- **Your tasks**
A) Using the unit step function exercises, answer each question below.
(i) Which theorem is used to find the Laplace transform of f?
(ii) For which exercises does Q8.4.2 ask for a graph of f?
(iii) In exercise 6, what is f(t) for t ≥ 1?
B) Decide whether each statement matches the unit step function exercises. Answer yes or no and quote the words that settle it.
(i) Exercises 8.4.1-8.4.6 call for the method of Example 8.4.1.
(ii) In Q8.4.1, f is to be graphed for Exercises 8.4.1 and 8.4.2.
(iii) Q8.4.2 covers Exercises 8.4.7-8.4.18.

8.4E: The Unit Step Function (Exercises)

Q8.4.1

In Exercises 8.4.1-8.4.6 find the Laplace transform by the method of Example 8.4.1. Then express the given function \(f\) in terms of unit step functions as in Equation 8.4.8, and use Theorem 8.4.1 to find \({\cal L}(f)\). Graph \(f\) for Exercises 8.4.3 and 8.4.4.

1. \(f(t)=\left\{\begin{array}{cl} {1,}&{0 \le t<4,}\\ {t,} & {t\ge4.} \end{array}\right.\)

2. \(f(t)=\left\{\begin{array}{cl} t,&0 \le t<1,\\[4pt] 1,& t\ge1.\end{array}\right.\)

3. \(f(t)=\left\{\begin{array}{cl} 2t-1,& 0\le t<2,\\[4pt] t,&t\ge2.\end{array}\right.\)

4. \(f(t)=\left\{\begin{array}{cl}1, &0\le t<1,\\[4pt] t+2,&t\ge1.\end{array}\right.\)

5. \(f(t)=\left\{\begin{array}{cl} t-1,& 0\le t<2,\\[4pt] 4,&t\ge2.\end{array}\right.\)

6. \(f(t)=\left\{\begin{array}{cl} t^2,& 0\le t<1,\\[4pt] 0,&t\ge1.\end{array}\right.\)

Q8.4.2

In Exercises 8.4.7-8.4.18 express the given function \(f\) in terms of unit step functions and use Theorem 8.4.1 to find \(\cal{L} (f)\). Graph \(f\) for Exercises 8.4.15-8.4.18.

7. \(f(t)=\left\{\begin{array}{cl} 0, &0\le t<2,\\[4pt] t^2+3t,&t\ge2.\end{array}\right.\)

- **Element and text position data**
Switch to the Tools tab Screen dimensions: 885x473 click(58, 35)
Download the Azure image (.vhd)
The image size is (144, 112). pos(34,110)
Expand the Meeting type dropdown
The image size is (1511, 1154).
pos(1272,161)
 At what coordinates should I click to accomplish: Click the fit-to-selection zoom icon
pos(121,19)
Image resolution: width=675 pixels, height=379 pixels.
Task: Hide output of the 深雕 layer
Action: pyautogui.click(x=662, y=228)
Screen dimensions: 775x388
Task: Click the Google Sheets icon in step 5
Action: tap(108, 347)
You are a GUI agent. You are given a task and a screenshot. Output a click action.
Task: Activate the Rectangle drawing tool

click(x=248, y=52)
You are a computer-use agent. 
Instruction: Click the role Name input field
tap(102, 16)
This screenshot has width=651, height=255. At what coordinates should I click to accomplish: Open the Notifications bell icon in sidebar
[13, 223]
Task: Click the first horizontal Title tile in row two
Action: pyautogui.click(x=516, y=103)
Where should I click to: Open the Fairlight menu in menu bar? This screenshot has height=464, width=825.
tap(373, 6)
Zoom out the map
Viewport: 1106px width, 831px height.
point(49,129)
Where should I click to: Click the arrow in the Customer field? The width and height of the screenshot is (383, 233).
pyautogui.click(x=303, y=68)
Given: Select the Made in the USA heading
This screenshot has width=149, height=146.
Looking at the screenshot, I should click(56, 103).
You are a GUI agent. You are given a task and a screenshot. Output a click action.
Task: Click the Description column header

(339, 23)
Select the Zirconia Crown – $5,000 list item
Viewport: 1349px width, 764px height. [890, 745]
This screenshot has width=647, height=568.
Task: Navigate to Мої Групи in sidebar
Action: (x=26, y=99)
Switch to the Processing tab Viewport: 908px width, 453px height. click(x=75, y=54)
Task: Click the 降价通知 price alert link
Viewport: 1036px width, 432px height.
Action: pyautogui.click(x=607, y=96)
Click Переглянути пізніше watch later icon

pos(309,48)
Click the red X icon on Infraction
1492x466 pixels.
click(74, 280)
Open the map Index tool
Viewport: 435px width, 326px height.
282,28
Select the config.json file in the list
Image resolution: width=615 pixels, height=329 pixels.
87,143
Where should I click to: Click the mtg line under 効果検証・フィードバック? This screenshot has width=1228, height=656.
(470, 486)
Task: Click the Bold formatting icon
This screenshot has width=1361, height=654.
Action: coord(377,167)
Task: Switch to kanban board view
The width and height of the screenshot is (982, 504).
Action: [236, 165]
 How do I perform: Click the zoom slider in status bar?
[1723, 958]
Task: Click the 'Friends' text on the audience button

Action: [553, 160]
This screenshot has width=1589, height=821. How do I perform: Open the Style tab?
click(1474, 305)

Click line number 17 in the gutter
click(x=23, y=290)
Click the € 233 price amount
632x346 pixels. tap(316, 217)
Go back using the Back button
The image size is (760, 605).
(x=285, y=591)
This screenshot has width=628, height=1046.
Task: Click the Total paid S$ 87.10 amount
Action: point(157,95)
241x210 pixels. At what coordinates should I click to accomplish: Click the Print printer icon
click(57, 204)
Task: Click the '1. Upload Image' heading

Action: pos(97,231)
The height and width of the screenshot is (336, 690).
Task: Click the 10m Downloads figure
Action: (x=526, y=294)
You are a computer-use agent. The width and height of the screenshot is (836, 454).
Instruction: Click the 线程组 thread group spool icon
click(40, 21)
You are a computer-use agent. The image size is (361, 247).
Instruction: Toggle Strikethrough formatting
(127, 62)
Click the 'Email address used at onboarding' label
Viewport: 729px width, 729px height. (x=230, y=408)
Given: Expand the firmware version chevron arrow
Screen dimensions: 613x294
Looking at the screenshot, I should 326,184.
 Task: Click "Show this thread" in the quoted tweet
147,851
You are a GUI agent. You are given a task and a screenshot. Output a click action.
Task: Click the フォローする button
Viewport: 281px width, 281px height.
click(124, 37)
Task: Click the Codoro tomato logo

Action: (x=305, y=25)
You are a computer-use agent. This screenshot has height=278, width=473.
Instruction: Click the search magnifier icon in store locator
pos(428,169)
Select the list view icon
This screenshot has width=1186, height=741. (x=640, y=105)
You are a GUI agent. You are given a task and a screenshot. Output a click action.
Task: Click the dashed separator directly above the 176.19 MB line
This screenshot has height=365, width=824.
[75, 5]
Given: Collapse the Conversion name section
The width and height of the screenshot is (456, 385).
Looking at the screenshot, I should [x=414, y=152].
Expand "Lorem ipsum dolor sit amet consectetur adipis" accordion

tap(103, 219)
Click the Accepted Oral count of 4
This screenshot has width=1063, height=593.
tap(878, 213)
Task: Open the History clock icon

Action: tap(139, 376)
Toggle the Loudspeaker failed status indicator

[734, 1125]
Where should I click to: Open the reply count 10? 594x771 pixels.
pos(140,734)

- **Answers provided**
A)
(i) Theorem 8.4.1
(ii) Exercises 8.4.15-8.4.18
(iii) 0

B)
(i) Yes: "find the Laplace transform by the method of Example 8.4.1"
(ii) No: "Graph \(f\) for Exercises 8.4.3 and 8.4.4."
(iii) Yes: "In Exercises 8.4.7-8.4.18 express the given function"